Winner of the Canadian AI Association (CAIAC) Best Doctoral Dissertation Award in 2023. Participated in the Vector Postgraduate Affiliate program during his Ph.D.
Research Experience
Currently an Assistant Professor in the School of Computer Science at Carleton University, holding a Canada Research Chair (Tier II) in Artificial Intelligence. Also, a Faculty Affiliate at the Vector Institute for Artificial Intelligence and the Schwartz Reisman Institute for Technology and Society in Toronto. During his postdoc, he collaborated with companies like Microsoft, Royal Bank of Canada (Borealis AI), Denso International America, Environmental Systems Research Institute (ESRI), and the Bank of Montreal. He has also consulted for various early-stage AI startups.
Education
Ph.D. from the Department of Electrical and Computer Engineering at the University of Waterloo, advised by Professors Mark Crowley and Kate Larson. Postdoctoral Fellow at the Vector Institute for Artificial Intelligence, supervised by Professor Pascal Poupart and Professor Sheila McIlraith.
Background
His lifetime research goal is to understand the principles of intelligence well enough to create or become beings of greater intelligence. His main focus is on studying the learning behaviors of autonomous decision-making agents in multi-agent systems, addressing issues like scale, non-stationarity, effective communication, safety, and sample inefficiency. His work lies at the intersection of reinforcement learning and game theory, aiming to bridge the gap between theoretical understanding and empirical advances in multi-agent reinforcement learning (MARL) and make MARL algorithms deployable in large-scale real-world problems.
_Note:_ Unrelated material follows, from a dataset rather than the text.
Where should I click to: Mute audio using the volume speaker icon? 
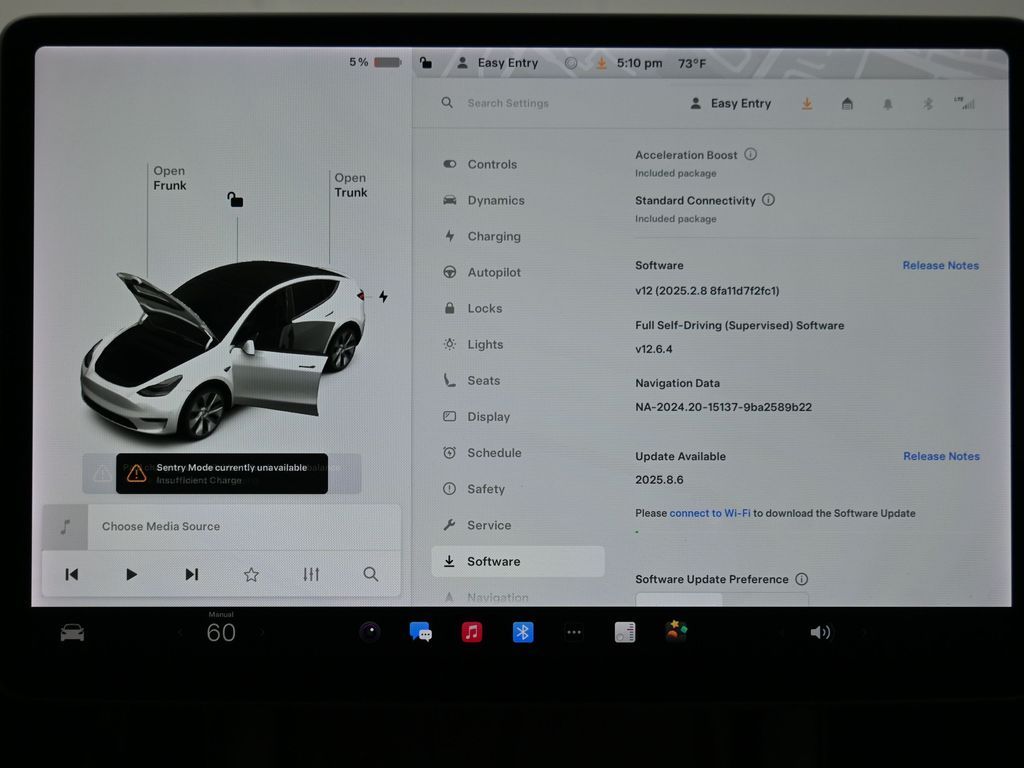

He is interested in applications of RL and MARL in areas such as large language models (generative AI), AI safety, robotics, finance, health, environment, recommender systems, and autonomous driving. His research often draws from the 'Alberta Plan for AI Research'.
Miscellany
Passionate about increasing equity and diversity across all levels in institutions of higher learning. Currently a mentor at the IBET PhD Project. Reserves a few hours every week for pro bono office hours to advise Canadian companies, startups, and non-profits on integrating AI/ML into their products or offerings.